### EXERCISE DETAILS
Read each of the lines below and tally those with "computer"; the tally is the whole answer.

### DATASET RECORDS
★ ★ ★ ★ ★
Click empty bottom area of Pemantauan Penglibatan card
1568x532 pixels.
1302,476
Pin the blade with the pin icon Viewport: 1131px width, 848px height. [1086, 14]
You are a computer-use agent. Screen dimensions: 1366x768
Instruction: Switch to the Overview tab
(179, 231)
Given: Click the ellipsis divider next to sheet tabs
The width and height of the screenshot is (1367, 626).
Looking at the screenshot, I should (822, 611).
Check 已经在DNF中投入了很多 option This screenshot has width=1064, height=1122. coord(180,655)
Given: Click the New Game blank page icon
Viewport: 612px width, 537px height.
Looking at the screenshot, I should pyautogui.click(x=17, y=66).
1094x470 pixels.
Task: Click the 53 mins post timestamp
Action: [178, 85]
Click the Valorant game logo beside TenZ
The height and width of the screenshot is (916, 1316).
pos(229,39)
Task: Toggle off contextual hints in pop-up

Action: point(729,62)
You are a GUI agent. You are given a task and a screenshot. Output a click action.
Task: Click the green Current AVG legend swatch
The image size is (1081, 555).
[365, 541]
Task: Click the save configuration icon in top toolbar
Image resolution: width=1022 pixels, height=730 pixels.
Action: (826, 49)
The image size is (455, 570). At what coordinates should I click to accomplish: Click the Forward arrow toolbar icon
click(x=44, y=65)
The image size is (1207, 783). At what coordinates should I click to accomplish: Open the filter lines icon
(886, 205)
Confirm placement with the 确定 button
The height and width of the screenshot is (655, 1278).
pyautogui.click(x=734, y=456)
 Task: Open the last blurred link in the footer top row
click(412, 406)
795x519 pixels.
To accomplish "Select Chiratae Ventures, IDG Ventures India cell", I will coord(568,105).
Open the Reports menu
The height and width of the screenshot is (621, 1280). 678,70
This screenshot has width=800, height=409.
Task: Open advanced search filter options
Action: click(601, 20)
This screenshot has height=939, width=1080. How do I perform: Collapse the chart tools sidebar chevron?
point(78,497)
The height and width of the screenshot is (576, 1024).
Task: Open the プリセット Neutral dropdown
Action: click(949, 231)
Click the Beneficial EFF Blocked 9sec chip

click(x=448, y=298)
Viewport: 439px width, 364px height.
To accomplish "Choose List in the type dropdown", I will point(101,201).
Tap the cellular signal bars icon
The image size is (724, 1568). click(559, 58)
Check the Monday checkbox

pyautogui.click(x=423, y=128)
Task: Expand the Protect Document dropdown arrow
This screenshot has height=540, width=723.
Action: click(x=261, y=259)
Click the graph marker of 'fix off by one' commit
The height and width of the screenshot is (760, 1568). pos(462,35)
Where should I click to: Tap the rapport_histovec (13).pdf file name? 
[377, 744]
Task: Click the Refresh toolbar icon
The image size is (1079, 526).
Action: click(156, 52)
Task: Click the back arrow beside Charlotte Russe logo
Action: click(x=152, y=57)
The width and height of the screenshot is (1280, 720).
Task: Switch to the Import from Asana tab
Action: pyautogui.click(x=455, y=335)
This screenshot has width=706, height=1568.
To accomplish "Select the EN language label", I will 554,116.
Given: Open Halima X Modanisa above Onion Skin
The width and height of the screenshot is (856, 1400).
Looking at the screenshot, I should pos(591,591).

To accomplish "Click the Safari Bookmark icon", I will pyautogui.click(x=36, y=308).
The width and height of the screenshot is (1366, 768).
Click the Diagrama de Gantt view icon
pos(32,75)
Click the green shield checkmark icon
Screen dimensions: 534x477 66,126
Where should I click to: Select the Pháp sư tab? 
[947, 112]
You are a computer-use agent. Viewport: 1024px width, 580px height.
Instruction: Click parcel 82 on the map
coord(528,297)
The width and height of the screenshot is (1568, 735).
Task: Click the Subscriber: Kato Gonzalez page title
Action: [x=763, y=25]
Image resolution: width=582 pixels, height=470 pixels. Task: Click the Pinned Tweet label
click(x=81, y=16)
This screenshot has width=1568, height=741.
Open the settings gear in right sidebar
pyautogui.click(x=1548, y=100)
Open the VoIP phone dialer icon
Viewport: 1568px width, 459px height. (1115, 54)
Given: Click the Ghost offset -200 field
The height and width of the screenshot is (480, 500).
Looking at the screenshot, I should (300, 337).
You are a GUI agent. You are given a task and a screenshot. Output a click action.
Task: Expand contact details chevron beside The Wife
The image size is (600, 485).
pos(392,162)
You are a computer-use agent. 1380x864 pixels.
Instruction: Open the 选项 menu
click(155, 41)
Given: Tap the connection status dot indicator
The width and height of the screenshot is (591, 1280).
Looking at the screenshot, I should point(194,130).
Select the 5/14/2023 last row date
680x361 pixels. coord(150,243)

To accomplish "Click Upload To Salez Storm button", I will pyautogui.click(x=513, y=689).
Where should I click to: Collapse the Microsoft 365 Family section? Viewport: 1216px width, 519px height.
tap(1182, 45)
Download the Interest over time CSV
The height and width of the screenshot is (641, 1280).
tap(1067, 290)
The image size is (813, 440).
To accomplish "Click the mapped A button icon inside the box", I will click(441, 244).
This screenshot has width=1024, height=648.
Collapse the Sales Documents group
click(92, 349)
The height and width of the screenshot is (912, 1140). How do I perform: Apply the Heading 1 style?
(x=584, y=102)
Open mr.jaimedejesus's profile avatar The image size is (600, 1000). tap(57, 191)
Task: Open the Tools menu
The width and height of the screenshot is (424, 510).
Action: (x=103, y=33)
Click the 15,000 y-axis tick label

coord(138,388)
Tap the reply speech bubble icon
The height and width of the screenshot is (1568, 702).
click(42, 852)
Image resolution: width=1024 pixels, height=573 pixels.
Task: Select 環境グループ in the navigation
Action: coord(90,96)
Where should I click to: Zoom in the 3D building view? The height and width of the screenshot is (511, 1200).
★ ★ ★ ★ ★
### SOLUTION
3